West’s report clarified projects that inject ideally 4 million to 5 million tpa are more likely to be viable. ExxonMobil’s hub intends to capture up to 100 million tpa by 2040.

“This singular project is substantially larger than any other project currently envisioned,” said Jeff Erikson, general manager of client engagement with the Global CCS Institute.

But Erikson said this project is still just a small portion of the total amount of CO2 that is needed to meet Paris Agreement targets by the middle of the century. The NPC found that the US would need a CCS industry capturing 500 million tpa by about 2045 to meet climate goals.

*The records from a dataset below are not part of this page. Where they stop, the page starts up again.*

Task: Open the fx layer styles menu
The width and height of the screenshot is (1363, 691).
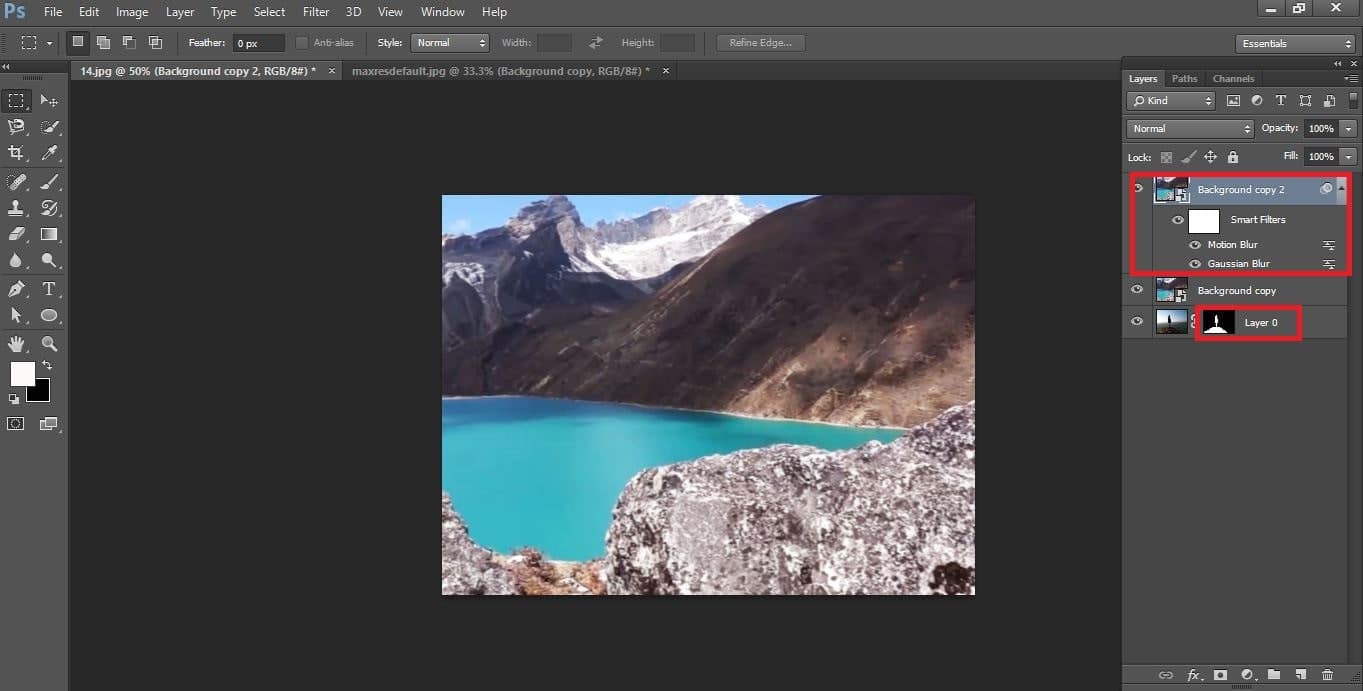Action: click(1193, 675)
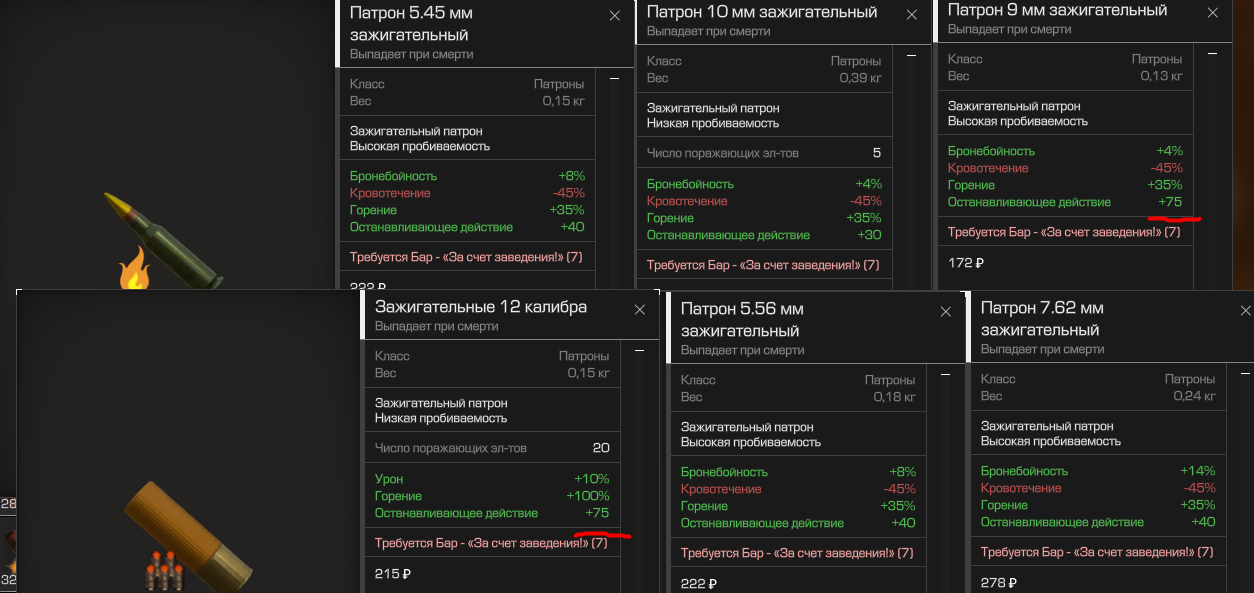The width and height of the screenshot is (1254, 593).
Task: Dismiss the Зажигательные 12 калибра panel
Action: [640, 310]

A third peg in the foundations of the project is the companies that agree to work with ExxonMobil and source the CO2. The oil giant has not announced any partners yet, but said it is currently establishing those connections.

“We are in very early discussions with policymakers and potential industry partners,” an ExxonMobil spokesperson told Upstream. “The idea now is to engage with 50 of the largest industrial facilities near the Houston Ship Channel to determine their interest in the project.”

Erikson said the hub model ExxonMobil has proposed reduces cost and risk for those companies, but further action could be taken to make the project, and other CCS projects, more attractive. The government establishing a price on carbon and providing more incentives, past the current 45Q tax credits, are examples.

Section 45Q of the US tax code incentivizes carbon capture deployment by providing a performance-based tax credit for carbon capture projects.

To claim the credit, a project must have securely stored the captured CO2 in a geologic formation; or beneficially used the CO2 as a feedstock to produce fuels, chemicals, and concrete in a way that reduces emissions as as defined by federal requirements.

“ExxonMobil has the technical and financial capabilities to take the lead on this, and we are glad to see them stepping up,” Erikson said. “But they will require many partners in both business and government to make this project go.”